▶ **TASK BRIEF**: Starting with the first line of the data that follows, transcribe every line verbatim until the line containing "817x706 pixels." has been transcribed.

[Stored records]
%%

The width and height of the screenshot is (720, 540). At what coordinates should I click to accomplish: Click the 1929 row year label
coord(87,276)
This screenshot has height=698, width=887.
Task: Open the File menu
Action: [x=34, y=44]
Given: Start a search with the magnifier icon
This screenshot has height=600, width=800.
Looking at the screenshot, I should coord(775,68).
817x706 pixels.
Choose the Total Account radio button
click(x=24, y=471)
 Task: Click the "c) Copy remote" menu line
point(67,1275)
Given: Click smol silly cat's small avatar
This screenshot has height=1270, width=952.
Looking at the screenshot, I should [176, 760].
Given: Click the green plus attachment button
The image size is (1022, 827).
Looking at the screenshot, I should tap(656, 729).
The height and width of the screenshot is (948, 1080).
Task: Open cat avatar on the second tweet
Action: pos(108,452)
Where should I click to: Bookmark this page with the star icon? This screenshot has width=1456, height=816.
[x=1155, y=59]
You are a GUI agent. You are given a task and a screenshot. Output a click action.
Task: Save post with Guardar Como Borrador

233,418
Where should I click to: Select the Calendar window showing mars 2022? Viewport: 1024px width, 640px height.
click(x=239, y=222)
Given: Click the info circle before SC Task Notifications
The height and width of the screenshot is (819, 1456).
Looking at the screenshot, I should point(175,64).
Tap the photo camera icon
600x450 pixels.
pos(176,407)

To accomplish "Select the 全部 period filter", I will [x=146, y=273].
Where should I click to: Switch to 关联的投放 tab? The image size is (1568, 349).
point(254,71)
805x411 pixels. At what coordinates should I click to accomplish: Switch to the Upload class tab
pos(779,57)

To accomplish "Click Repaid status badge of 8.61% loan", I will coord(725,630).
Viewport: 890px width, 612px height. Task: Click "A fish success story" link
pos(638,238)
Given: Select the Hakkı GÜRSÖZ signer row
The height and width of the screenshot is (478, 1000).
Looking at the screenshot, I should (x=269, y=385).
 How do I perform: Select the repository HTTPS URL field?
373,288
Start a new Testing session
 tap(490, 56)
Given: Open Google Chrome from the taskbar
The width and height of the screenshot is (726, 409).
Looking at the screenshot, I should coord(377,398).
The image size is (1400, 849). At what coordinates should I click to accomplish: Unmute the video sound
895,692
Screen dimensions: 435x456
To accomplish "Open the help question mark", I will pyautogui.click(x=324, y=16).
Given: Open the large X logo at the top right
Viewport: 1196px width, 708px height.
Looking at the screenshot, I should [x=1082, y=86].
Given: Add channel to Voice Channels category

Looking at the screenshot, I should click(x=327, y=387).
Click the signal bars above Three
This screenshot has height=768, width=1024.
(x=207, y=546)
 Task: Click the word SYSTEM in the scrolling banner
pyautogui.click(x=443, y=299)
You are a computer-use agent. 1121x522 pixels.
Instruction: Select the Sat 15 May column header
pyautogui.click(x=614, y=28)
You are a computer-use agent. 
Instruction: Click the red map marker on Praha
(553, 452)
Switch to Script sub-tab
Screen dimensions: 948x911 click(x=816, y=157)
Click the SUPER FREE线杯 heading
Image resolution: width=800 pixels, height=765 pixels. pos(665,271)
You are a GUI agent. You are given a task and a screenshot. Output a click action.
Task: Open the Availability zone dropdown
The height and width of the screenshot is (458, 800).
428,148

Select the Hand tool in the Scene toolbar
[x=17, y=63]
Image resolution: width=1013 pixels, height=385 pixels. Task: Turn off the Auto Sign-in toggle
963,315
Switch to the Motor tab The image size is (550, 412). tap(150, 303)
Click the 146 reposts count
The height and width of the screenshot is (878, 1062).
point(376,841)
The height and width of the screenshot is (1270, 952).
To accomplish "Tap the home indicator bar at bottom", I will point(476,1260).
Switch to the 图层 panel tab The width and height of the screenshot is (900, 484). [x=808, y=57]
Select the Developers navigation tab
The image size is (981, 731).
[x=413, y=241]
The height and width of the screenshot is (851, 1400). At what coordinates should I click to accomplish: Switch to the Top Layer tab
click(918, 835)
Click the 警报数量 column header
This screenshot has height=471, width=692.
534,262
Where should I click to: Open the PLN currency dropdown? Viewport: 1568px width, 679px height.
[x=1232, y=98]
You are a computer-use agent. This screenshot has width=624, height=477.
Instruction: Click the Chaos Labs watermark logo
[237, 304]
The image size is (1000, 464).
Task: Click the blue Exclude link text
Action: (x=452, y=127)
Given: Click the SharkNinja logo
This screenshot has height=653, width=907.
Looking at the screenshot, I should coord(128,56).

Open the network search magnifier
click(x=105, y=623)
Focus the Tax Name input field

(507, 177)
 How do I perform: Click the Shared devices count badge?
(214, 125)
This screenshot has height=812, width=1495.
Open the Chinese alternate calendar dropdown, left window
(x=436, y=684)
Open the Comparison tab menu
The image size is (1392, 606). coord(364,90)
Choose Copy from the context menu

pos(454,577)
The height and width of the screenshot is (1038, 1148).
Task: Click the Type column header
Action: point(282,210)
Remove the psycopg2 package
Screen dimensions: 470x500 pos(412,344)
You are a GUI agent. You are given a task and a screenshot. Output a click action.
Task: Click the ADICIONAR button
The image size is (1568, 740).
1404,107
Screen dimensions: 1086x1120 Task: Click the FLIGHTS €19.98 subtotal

%%

▶ **RESPONSE AREA**:
The width and height of the screenshot is (720, 540). At what coordinates should I click to accomplish: Click the 1929 row year label
coord(87,276)
This screenshot has height=698, width=887.
Task: Open the File menu
Action: [x=34, y=44]
Given: Start a search with the magnifier icon
This screenshot has height=600, width=800.
Looking at the screenshot, I should coord(775,68).
817x706 pixels.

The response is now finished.